Requirements –
Please turn the listing below into a numbered list, leaving out any blank lines.
==== Given information ====
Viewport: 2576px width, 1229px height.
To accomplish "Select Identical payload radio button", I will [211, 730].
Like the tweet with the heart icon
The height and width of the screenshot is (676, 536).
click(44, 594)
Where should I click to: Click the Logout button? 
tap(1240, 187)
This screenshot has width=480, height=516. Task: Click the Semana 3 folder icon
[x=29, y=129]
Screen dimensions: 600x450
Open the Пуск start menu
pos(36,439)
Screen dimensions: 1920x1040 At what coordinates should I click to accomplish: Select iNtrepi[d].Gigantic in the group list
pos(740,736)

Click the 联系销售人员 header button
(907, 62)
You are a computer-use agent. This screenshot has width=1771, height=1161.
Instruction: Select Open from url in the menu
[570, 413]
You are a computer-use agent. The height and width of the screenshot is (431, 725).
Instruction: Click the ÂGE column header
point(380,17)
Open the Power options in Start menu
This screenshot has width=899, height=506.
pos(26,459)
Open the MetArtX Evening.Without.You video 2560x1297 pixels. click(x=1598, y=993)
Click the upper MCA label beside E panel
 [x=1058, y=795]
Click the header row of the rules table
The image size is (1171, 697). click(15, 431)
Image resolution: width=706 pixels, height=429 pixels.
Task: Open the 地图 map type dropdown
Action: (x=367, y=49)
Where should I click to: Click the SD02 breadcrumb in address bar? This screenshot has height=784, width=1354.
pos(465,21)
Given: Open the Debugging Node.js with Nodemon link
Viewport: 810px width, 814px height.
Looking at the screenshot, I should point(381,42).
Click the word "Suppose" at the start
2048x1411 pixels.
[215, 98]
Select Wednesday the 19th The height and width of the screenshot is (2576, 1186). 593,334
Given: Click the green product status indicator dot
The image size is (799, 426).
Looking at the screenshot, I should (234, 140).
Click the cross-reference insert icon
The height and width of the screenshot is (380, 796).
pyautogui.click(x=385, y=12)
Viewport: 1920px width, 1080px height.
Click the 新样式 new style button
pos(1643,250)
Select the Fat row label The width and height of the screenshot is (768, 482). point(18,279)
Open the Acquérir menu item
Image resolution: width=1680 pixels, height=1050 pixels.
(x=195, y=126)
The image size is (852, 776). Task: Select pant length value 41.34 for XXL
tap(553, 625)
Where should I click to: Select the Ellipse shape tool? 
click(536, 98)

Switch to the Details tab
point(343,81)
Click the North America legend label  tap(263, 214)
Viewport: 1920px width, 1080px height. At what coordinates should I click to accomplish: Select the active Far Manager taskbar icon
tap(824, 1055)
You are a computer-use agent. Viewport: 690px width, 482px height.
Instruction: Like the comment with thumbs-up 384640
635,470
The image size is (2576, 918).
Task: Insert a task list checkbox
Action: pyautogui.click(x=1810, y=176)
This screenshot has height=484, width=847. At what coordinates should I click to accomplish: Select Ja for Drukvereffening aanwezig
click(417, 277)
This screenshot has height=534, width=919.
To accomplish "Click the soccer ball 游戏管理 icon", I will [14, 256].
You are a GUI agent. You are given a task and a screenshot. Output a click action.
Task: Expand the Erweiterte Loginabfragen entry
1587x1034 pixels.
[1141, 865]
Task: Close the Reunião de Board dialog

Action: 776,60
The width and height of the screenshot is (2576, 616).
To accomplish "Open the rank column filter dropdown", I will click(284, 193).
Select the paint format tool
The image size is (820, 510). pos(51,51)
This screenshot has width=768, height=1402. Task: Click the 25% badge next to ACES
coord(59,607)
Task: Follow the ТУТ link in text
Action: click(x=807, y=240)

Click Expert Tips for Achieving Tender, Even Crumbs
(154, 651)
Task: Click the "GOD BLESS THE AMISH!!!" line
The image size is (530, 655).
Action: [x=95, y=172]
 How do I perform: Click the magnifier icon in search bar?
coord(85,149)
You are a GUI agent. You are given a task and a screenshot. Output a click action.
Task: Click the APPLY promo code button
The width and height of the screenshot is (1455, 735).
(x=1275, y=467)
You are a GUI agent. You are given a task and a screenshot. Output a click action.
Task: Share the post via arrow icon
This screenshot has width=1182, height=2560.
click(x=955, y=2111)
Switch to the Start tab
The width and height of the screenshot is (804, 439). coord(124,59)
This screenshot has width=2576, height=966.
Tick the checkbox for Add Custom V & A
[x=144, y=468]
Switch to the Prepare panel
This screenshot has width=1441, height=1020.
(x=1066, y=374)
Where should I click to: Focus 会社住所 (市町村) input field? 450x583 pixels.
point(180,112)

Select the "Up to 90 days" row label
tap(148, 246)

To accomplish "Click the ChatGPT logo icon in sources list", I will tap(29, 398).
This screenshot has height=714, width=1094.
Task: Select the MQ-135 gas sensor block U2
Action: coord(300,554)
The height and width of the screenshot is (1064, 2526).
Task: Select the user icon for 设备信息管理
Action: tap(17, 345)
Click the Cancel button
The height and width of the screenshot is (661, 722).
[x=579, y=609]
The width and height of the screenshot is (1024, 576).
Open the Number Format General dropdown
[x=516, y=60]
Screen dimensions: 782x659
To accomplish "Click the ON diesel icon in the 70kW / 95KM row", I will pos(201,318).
====
Solution for this problem –
1. Viewport: 2576px width, 1229px height.
2. To accomplish "Select Identical payload radio button", I will [211, 730].
3. Like the tweet with the heart icon
4. The height and width of the screenshot is (676, 536).
5. click(44, 594)
6. Where should I click to: Click the Logout button? 
7. tap(1240, 187)
8. This screenshot has width=480, height=516. Task: Click the Semana 3 folder icon
9. [x=29, y=129]
10. Screen dimensions: 600x450
11. Open the Пуск start menu
12. pos(36,439)
13. Screen dimensions: 1920x1040 At what coordinates should I click to accomplish: Select iNtrepi[d].Gigantic in the group list
14. pos(740,736)
15. Click the 联系销售人员 header button
16. (907, 62)
17. You are a computer-use agent. This screenshot has width=1771, height=1161.
18. Instruction: Select Open from url in the menu
19. [570, 413]
20. You are a computer-use agent. The height and width of the screenshot is (431, 725).
21. Instruction: Click the ÂGE column header
22. point(380,17)
23. Open the Power options in Start menu
24. This screenshot has width=899, height=506.
25. pos(26,459)
26. Open the MetArtX Evening.Without.You video 2560x1297 pixels. click(x=1598, y=993)
27. Click the upper MCA label beside E panel
28.  [x=1058, y=795]
29. Click the header row of the rules table
30. The image size is (1171, 697). click(15, 431)
31. Image resolution: width=706 pixels, height=429 pixels.
32. Task: Open the 地图 map type dropdown
33. Action: (x=367, y=49)
34. Where should I click to: Click the SD02 breadcrumb in address bar? This screenshot has height=784, width=1354.
35. pos(465,21)
36. Given: Open the Debugging Node.js with Nodemon link
37. Viewport: 810px width, 814px height.
38. Looking at the screenshot, I should point(381,42).
39. Click the word "Suppose" at the start
40. 2048x1411 pixels.
41. [215, 98]
42. Select Wednesday the 19th The height and width of the screenshot is (2576, 1186). 593,334
43. Given: Click the green product status indicator dot
44. The image size is (799, 426).
45. Looking at the screenshot, I should (234, 140).
46. Click the cross-reference insert icon
47. The height and width of the screenshot is (380, 796).
48. pyautogui.click(x=385, y=12)
49. Viewport: 1920px width, 1080px height.
50. Click the 新样式 new style button
51. pos(1643,250)
52. Select the Fat row label The width and height of the screenshot is (768, 482). point(18,279)
53. Open the Acquérir menu item
54. Image resolution: width=1680 pixels, height=1050 pixels.
55. (x=195, y=126)
56. The image size is (852, 776). Task: Select pant length value 41.34 for XXL
57. tap(553, 625)
58. Where should I click to: Select the Ellipse shape tool? 
59. click(536, 98)
60. Switch to the Details tab
61. point(343,81)
62. Click the North America legend label  tap(263, 214)
63. Viewport: 1920px width, 1080px height. At what coordinates should I click to accomplish: Select the active Far Manager taskbar icon
64. tap(824, 1055)
65. You are a computer-use agent. Viewport: 690px width, 482px height.
66. Instruction: Like the comment with thumbs-up 384640
67. 635,470
68. The image size is (2576, 918).
69. Task: Insert a task list checkbox
70. Action: pyautogui.click(x=1810, y=176)
71. This screenshot has height=484, width=847. At what coordinates should I click to accomplish: Select Ja for Drukvereffening aanwezig
72. click(417, 277)
73. This screenshot has height=534, width=919.
74. To accomplish "Click the soccer ball 游戏管理 icon", I will [14, 256].
75. You are a GUI agent. You are given a task and a screenshot. Output a click action.
76. Task: Expand the Erweiterte Loginabfragen entry
77. 1587x1034 pixels.
78. [1141, 865]
79. Task: Close the Reunião de Board dialog
80. Action: 776,60
81. The width and height of the screenshot is (2576, 616).
82. To accomplish "Open the rank column filter dropdown", I will click(284, 193).
83. Select the paint format tool
84. The image size is (820, 510). pos(51,51)
85. This screenshot has width=768, height=1402. Task: Click the 25% badge next to ACES
86. coord(59,607)
87. Task: Follow the ТУТ link in text
88. Action: click(x=807, y=240)
89. Click Expert Tips for Achieving Tender, Even Crumbs
90. (154, 651)
91. Task: Click the "GOD BLESS THE AMISH!!!" line
92. The image size is (530, 655).
93. Action: [x=95, y=172]
94.  How do I perform: Click the magnifier icon in search bar?
95. coord(85,149)
96. You are a GUI agent. You are given a task and a screenshot. Output a click action.
97. Task: Click the APPLY promo code button
98. The width and height of the screenshot is (1455, 735).
99. (x=1275, y=467)
100. You are a GUI agent. You are given a task and a screenshot. Output a click action.
101. Task: Share the post via arrow icon
102. This screenshot has width=1182, height=2560.
103. click(x=955, y=2111)
104. Switch to the Start tab
105. The width and height of the screenshot is (804, 439). coord(124,59)
106. This screenshot has width=2576, height=966.
107. Tick the checkbox for Add Custom V & A
108. [x=144, y=468]
109. Switch to the Prepare panel
110. This screenshot has width=1441, height=1020.
111. (x=1066, y=374)
112. Where should I click to: Focus 会社住所 (市町村) input field? 450x583 pixels.
113. point(180,112)
114. Select the "Up to 90 days" row label
115. tap(148, 246)
116. To accomplish "Click the ChatGPT logo icon in sources list", I will tap(29, 398).
117. This screenshot has height=714, width=1094.
118. Task: Select the MQ-135 gas sensor block U2
119. Action: coord(300,554)
120. The height and width of the screenshot is (1064, 2526).
121. Task: Select the user icon for 设备信息管理
122. Action: tap(17, 345)
123. Click the Cancel button
124. The height and width of the screenshot is (661, 722).
125. [x=579, y=609]
126. The width and height of the screenshot is (1024, 576).
127. Open the Number Format General dropdown
128. [x=516, y=60]
129. Screen dimensions: 782x659
130. To accomplish "Click the ON diesel icon in the 70kW / 95KM row", I will pos(201,318).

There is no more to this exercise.